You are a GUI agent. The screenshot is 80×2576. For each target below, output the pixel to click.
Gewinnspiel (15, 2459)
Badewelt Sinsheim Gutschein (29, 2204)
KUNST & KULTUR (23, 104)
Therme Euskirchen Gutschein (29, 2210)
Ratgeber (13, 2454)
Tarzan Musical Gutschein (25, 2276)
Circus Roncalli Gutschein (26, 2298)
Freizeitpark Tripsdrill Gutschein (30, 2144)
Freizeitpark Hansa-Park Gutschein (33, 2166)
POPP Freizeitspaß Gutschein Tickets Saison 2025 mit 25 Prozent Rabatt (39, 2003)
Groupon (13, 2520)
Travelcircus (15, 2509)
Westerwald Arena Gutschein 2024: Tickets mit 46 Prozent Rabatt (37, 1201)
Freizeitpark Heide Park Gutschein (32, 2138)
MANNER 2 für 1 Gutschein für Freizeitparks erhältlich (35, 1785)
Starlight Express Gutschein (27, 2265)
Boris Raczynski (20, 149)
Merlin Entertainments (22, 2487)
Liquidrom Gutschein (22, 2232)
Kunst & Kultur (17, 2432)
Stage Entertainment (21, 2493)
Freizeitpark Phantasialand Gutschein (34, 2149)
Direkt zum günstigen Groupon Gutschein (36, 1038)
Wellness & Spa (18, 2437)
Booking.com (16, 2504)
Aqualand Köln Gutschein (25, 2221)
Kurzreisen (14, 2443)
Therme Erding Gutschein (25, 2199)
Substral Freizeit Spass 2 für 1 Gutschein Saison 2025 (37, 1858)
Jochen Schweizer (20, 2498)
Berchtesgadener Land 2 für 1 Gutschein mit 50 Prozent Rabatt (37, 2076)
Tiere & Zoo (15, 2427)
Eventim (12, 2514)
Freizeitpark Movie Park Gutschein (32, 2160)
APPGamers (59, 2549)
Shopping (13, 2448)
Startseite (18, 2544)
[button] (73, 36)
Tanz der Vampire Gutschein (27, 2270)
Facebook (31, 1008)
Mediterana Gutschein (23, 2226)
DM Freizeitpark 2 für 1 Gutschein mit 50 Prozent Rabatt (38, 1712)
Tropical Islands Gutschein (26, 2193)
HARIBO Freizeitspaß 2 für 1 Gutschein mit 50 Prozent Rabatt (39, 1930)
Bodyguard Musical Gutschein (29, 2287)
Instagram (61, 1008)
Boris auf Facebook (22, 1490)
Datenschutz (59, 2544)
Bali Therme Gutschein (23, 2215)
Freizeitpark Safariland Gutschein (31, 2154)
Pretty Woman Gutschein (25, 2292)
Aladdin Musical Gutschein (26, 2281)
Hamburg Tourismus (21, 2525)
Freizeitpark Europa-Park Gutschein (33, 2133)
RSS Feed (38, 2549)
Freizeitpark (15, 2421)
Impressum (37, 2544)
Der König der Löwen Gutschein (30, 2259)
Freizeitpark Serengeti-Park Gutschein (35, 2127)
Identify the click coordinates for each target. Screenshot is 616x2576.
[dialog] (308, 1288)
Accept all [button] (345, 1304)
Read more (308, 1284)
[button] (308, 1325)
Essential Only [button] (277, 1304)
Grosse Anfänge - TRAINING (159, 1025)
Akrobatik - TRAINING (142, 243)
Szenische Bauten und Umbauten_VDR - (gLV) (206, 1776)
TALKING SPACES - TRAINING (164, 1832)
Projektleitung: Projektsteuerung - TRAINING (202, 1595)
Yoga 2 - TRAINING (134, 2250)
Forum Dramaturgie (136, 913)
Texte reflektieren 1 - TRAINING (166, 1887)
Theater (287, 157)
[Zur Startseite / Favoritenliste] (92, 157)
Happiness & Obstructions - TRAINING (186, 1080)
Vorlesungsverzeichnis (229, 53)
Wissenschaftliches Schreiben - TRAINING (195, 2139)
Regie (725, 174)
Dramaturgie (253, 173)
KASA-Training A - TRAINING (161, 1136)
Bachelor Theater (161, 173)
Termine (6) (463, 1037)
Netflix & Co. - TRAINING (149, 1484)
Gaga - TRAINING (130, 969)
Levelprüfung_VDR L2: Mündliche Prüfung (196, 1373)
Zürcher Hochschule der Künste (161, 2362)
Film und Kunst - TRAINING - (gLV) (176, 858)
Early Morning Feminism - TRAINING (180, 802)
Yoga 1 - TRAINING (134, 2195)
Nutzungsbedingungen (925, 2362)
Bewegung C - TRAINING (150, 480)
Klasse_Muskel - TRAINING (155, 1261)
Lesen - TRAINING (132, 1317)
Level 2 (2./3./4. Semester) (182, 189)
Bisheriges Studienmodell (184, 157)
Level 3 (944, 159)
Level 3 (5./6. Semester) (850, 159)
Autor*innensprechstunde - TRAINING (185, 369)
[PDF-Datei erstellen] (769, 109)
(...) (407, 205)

▬▬▬▬▬▬▬▬▬▬

Reproduce precisely, and with no line left out, each line from the top of the entries through the line that carries "Ratgeber (13, 2454)".

RESULT FOR THIS TASK –
You are a GUI agent. The screenshot is 80×2576. For each target below, output the pixel to click.
Gewinnspiel (15, 2459)
Badewelt Sinsheim Gutschein (29, 2204)
KUNST & KULTUR (23, 104)
Therme Euskirchen Gutschein (29, 2210)
Ratgeber (13, 2454)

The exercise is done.